Sunday, July 10, 2011

These Dreams Go On When I Close My Eyes

I didn't go to bed until pretty late last night, for no real reason in particular. I was online talking to a few people and just didn't work up the motivation to get into my bed. When I did I was WIDE awake. My allergies have been bothering me for the past week so I took a couple of benedryl, which I knew would knock me out, and that it did. I was in a really deep sleep when my alarm went off for church. Usually I wake up a few times throughout the night, but not last night.

When the alarm when off I was startled by it because of the dream I was having. It was one of those dreams that you don't really want to wake up from and you hope and pray that you can hit the snooze button and go right back to it, however that never seems to happen. It was one of those dreams about someone from your past being in your present and you are both blissfully happy. It was one of those dreams that makes you happy and sad and frustrated all at the same time.

I was traveling to visit someone in this dream and was very excited about the trip. This was someone that I have loved for a very long time. In the dream we were very, very happy.

I am quite certain that my subconscious had this person in mind because I was telling a story about them yesterday, but that doesn't make it mess with me any less. I woke up kind of sad. I had been so happy in the dream, yet I knew there was no way this particular dream would ever come true. It just can't. There are too many complications and too many obstacles and too much compromise that would have to happen. There is passion and love, but just too much baggage.

It got me thinking, which is usually a bad thing, about love and relationships. I've been listening to the newest Glee soundtrack for the last week and there was an original song on the season finale called Pretending. The second verse goes like this:
how long do I fantasize
make believe that it’s still alive
imagine that I am good enough
and we can choose the ones we love
That last line gets to me. Can we really choose the ones we love? This is a pretty loaded question. If we make the conscious effort to fall in love with someone that means that every bad decision I've made in love in the past (and there are a lot of them) has been my fault. But what if we don't have any choice? It just happens. Does that make it better? Then I can think, well it's not really my fault.

Looking back at the guys I have been in love with, I think there have been three, did I choose to fall in love with them? Did I force it or did it just happen? I think I did choose with one and didn't with the other two, they just happened. Which is easier to get over? The choice we make or the decisions that fate throws at us? I would say the ones we choose are easier to recover from, but those that we don't really think about, the ones that just happen are the ones that stick with us and make the biggest impressions.

At the same time, looking at those three, was I ever REALLY in love with any of them? Was it real, true, honest love? Were they time fillers? Were they something to check off my to do list? Is there something special about the one that keeps popping up in my mind?

For a million and one reasons I know that things did not work out with anyone from my past. I am completely resolved to that twist in fate. I know that everything I have experienced, in love and life, has brought me here and will bring me to the person that I am meant to be with. I know that when I find that person it won't be as hard as some of the past relationships and it won't hurt as bad. I know there will be hard times and complications, but nothing like what I have faced in the past, because those were the wrong relationships for me and I know that.

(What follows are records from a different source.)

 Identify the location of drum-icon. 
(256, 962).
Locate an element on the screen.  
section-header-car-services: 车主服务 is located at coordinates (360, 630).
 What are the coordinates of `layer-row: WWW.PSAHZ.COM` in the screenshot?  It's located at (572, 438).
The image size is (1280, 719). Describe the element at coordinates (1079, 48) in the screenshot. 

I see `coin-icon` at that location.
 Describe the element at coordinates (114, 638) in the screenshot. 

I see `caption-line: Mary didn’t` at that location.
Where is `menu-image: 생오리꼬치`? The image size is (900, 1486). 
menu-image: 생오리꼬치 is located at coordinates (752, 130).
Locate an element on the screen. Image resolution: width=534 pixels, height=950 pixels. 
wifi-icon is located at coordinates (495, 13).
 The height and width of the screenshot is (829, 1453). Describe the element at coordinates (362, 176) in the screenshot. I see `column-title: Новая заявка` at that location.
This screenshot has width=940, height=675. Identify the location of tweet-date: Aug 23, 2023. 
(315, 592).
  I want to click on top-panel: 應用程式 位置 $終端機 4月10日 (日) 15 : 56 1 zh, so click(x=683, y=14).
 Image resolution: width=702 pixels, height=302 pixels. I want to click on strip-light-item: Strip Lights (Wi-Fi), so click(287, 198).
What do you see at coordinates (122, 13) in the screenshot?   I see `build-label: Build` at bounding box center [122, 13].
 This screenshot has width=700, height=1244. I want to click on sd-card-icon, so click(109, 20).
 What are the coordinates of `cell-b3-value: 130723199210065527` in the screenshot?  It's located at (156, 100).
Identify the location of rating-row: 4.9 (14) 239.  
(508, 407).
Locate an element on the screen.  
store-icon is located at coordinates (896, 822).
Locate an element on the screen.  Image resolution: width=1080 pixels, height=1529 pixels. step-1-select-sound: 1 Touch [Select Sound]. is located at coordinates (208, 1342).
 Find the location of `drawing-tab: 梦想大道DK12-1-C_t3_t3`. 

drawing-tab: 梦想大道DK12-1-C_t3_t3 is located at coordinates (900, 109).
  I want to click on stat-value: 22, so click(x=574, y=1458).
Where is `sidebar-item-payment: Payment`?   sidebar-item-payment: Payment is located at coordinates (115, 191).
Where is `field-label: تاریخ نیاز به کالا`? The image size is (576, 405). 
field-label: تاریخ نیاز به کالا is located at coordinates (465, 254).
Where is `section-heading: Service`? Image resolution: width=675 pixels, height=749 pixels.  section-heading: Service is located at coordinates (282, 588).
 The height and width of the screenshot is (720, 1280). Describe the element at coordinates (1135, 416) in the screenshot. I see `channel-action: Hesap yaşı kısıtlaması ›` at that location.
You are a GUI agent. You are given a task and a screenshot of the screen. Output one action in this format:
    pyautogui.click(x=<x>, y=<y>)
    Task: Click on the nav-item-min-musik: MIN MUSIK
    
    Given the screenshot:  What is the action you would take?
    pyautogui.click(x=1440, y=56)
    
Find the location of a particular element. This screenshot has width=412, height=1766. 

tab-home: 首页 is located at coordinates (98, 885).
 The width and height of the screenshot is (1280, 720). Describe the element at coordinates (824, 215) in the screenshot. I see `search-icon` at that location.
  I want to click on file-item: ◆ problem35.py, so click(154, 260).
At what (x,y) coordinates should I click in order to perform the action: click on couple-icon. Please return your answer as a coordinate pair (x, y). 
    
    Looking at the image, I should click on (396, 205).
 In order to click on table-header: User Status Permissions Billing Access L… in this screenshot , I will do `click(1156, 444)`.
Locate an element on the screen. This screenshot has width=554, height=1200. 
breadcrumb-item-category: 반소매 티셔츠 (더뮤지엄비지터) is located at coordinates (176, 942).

I have lots of dreams: starting an amazing, life changing non profit, falling in love with my future husband and then falling in love with my children. I have a picture of how I want these things to happen. And I know, in my heart, that they have to happen in that order and they must all be intertwined. The details and timing remain a mystery at this time, but I know will be revealed to me at the perfect time.

I have full faith that when I meet the person I am supposed to fall in love with it will just happen. There won't be a choice. There won't be a question. It will be natural and perfect. I don't think we choose who we love, I think love chooses us. We can try to imagine it and picture it, but when it happens there is no list of characteristics that you are matched with based on compatibility, it just is what it is. There isn't a formula, just a nice twist in fate that puts you in the right place at the right time next to the right person.

There is something nice about dreaming. You can be taken to a completely different world and see how things could be. You can see what could work and what could not work. You can imagine up all kinds of stories that could possibly unfold in your life. You can take a different look at your past or a peek into your future. You can question the present and choose how you can act to change the future.

In the end I have total faith that all my dreams, the ones that are deep and true and closest to my heart, will come true. They may not match the vision I have in my head, but more than likely they will be even better than I could have ever imagined.
Some dreams stay with you forever,
drag you around but bring you back to where you were.
Some dreams keep on gettin better,
gotta keep believin if you wanna know for sure.